*Required work*: Reproduce the records below, switching "toolbar" to "navigation bar" wherever it occurs and leaving every other character unchanged.

Recorded data
>>

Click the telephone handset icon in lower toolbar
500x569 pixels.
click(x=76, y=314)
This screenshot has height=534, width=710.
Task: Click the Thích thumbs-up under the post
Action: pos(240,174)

<<

*Solution below*:
Click the telephone handset icon in lower navigation bar
500x569 pixels.
click(x=76, y=314)
This screenshot has height=534, width=710.
Task: Click the Thích thumbs-up under the post
Action: pos(240,174)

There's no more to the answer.